Q.  What is Automatic Premium Reimbursement?

A.  Automatic Premium Reimbursement allows you to obtain reimbursement without submitting a monthly reimbursement request form. You may activate this feature, if it is available for the plans that you selected, in your online account or through Via Benefits Customer Service. Once you have elected to receive Automatic Reimbursement, you do not have to submit requests for these expenses in order to be reimbursed.

To verify whether or not you chose Automatic Reimbursement, please refer to the Selection Confirmation letter you received from Via Benefits shortly after your enrollment call. You can also check by using your online account or call Via Benefits to speak to a representative.

Q.  How long does Automatic Premium Reimbursement take?

A.  Automatic Premium Reimbursement is not intended to be the fastest way to be reimbursed. It is intended to remove the burden of submitting monthly premium reimbursement requests.

The majority of automatic reimbursements will arrive in the second month following the start of your plan. The first reimbursement will usually include the first two months of premium payments. Timing depends on your specific insurance carrier/health care provider, when your premium payment was received, and when your policy was issued.

Once Automatic Reimbursement begins, it will usually arrive about the same time each month. This may vary depending on when your premium payments to your carrier are made and the timing of the files being sent to Via Benefits.

Q.  How do I authorize someone of my choosing to assist me with my reimbursements or access my information?

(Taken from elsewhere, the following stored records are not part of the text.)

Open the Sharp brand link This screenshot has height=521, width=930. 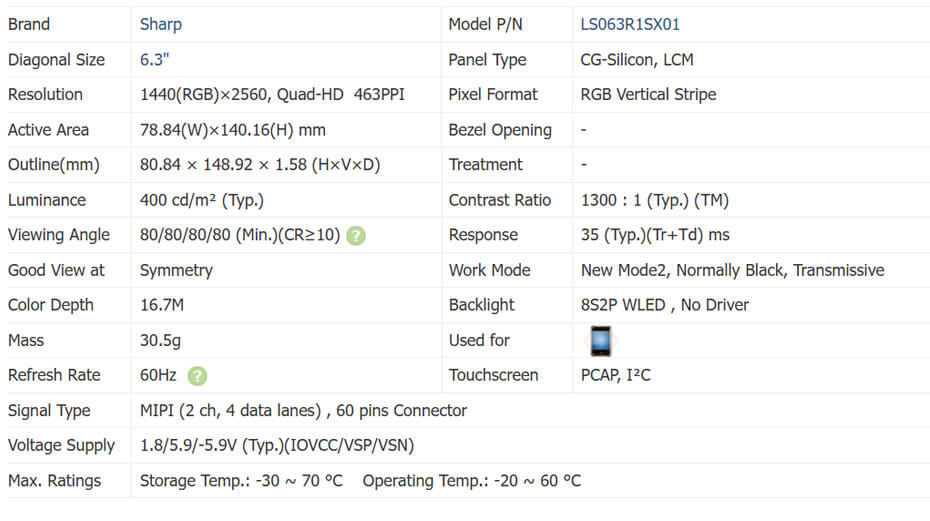click(161, 24)
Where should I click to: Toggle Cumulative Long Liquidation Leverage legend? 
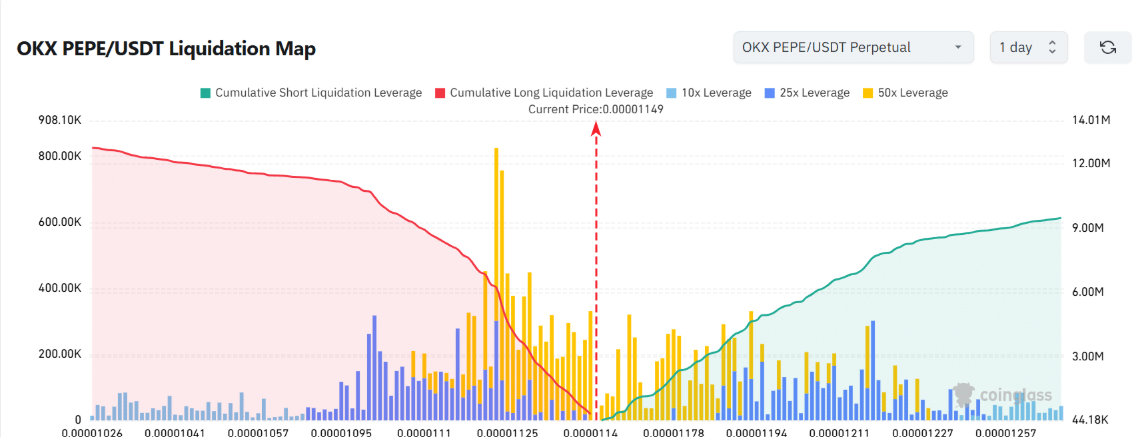coord(544,93)
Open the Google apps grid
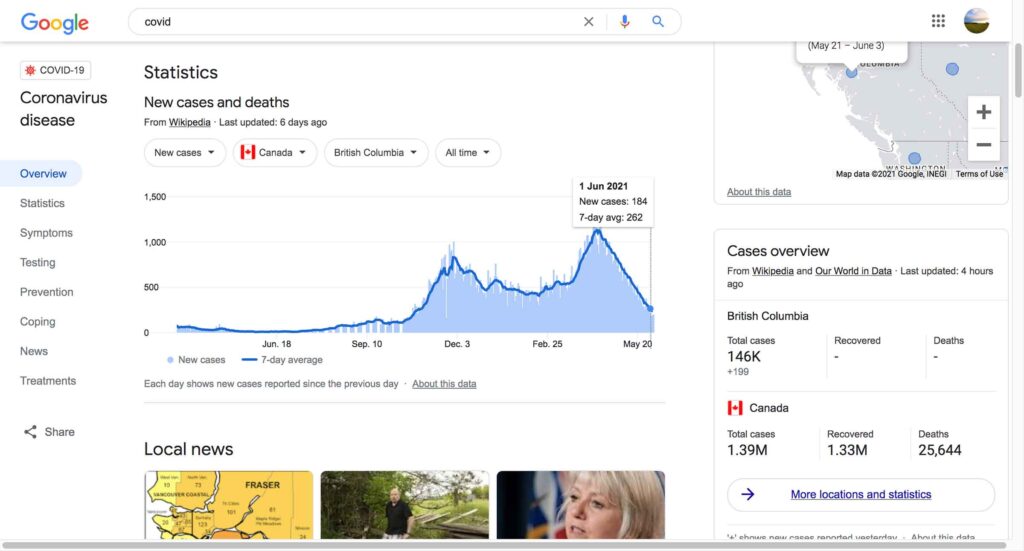Viewport: 1024px width, 551px height. (938, 21)
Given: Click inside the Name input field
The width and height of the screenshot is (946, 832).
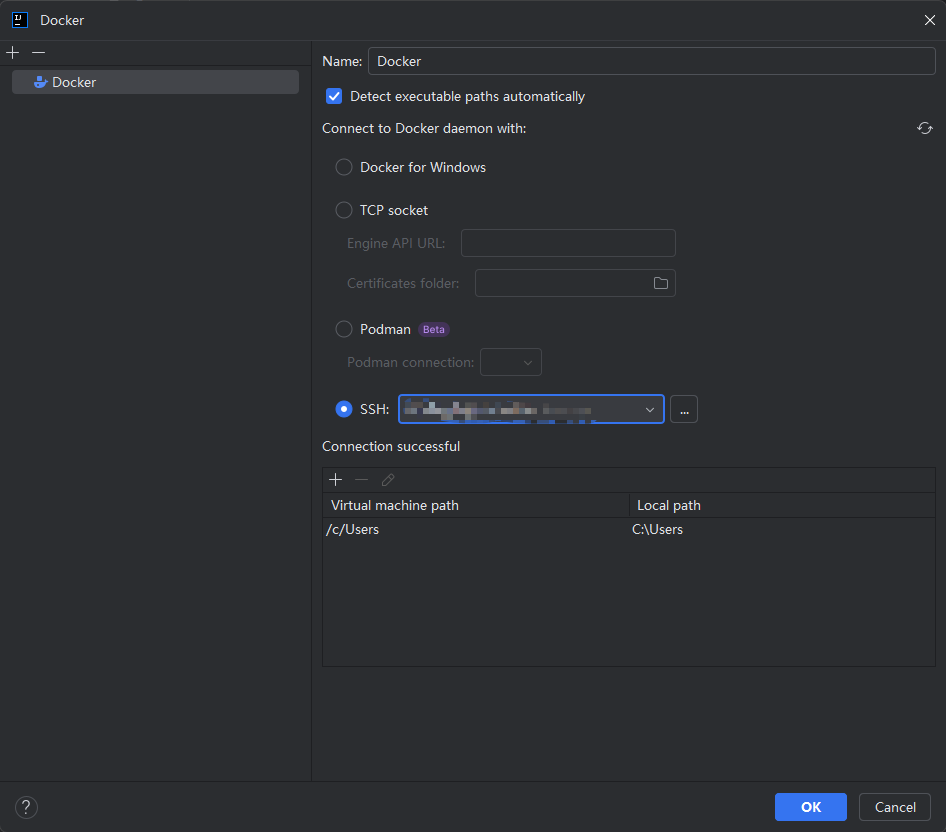Looking at the screenshot, I should (650, 61).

A.  An Authorization to Release Protected Information (ARPI) form allows you to designate someone of your choice to see your allocation and funding balance, submit reimbursement requests, and check on the status. This permits the person you designated to speak on your behalf without your presence on the telephone.

To print a copy of the ARPI from your online account, go to the Funds & Reimbursements section and select the File Reimbursements Requests link. Next, select the Resource Center tab where you will find the list of available forms including the ARPI form to download and print. You can also call Via Benefits, and we will send you a copy of the form. Once completed, send it to Via Benefits using the contact information on the form. You may cancel this authorization at any time by calling Via Benefits.

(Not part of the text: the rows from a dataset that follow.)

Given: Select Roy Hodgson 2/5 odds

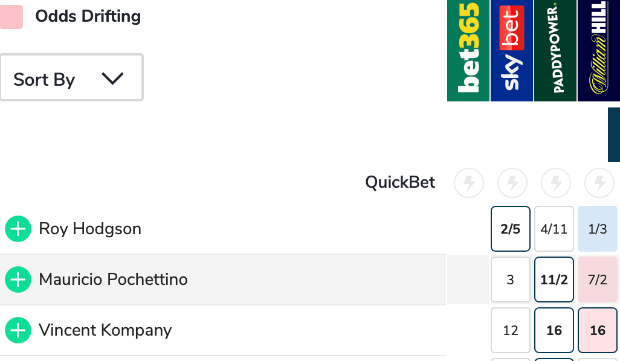Looking at the screenshot, I should 510,229.
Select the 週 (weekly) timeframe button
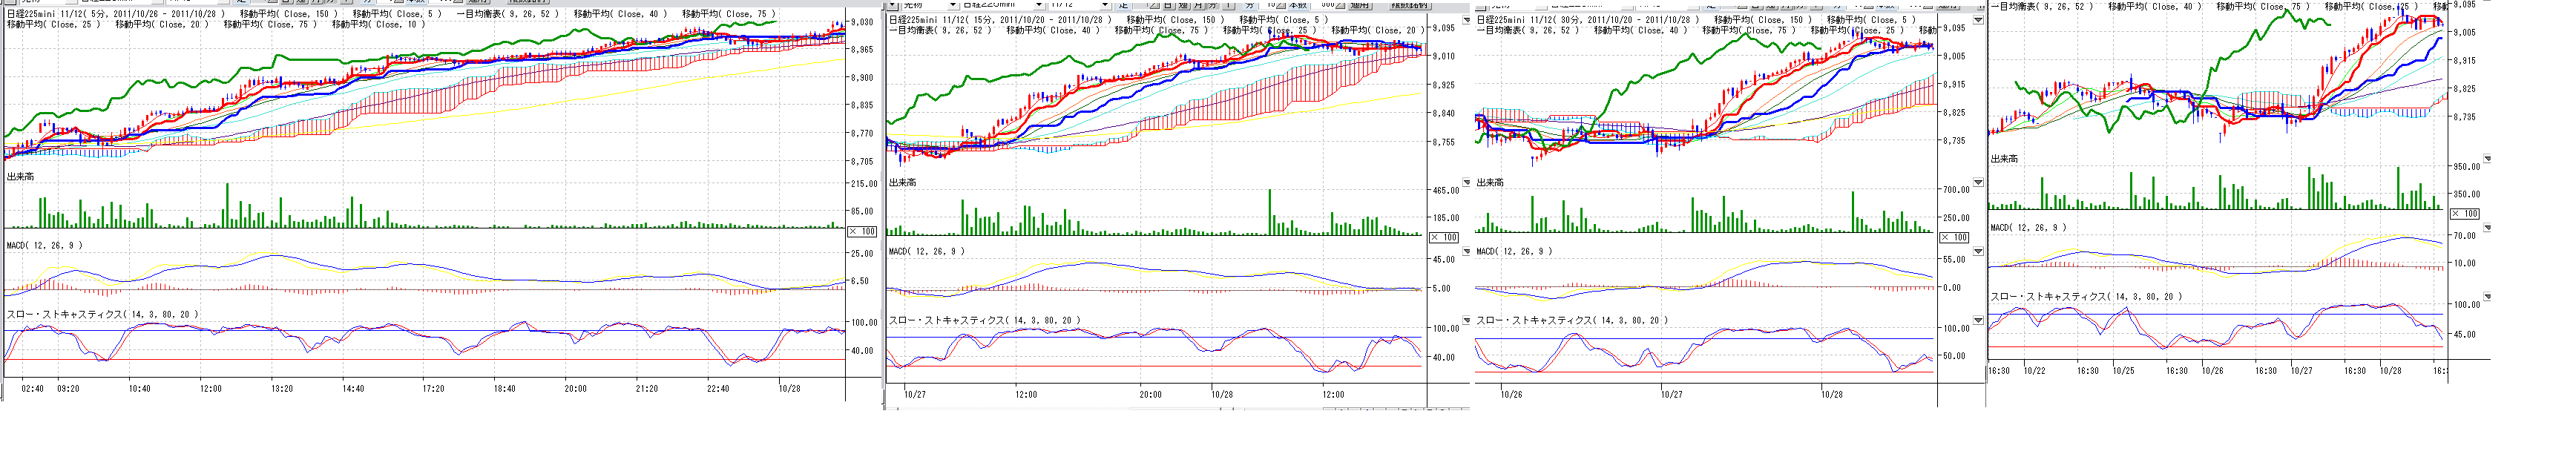Image resolution: width=2576 pixels, height=457 pixels. tap(1183, 5)
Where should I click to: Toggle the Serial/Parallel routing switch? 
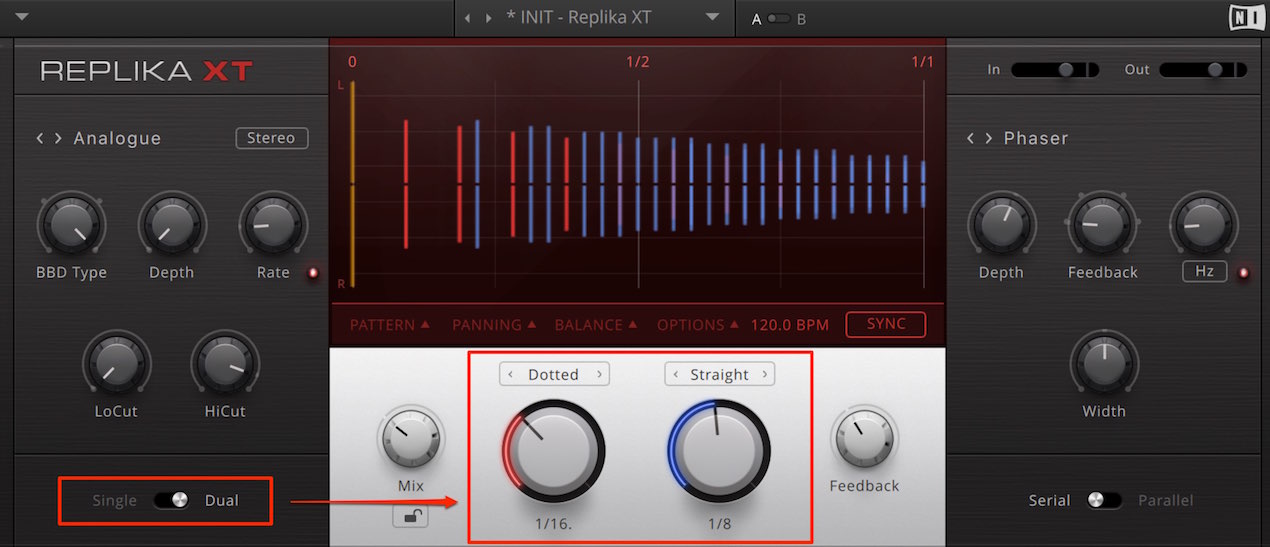point(1104,500)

Q.  Who do I contact if I have questions?

A.  If you have questions that are not answered in this guide or online, or if you simply prefer to speak to someone, Via Benefits’ trained representatives are always happy to hear from you.

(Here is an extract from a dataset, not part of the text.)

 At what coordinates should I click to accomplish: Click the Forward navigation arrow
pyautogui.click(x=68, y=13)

Our Customer Service Representatives are available Monday through Friday, from 8 a.m. until 9 p.m. Eastern Time. Call us using the toll-free phone number printed in your Welcome Letter.

To direct your call accurately, the Via Benefits telephone system may ask you to select from a menu of options. If you are calling about the status of an Automatic Reimbursement payment, select option two. If you are calling with questions about your funding account or requests, select option three.

To verify your identity, you may be asked a few questions before you are connected to a representative. Please be prepared to provide your zip code and the last four digits of your Social Security number.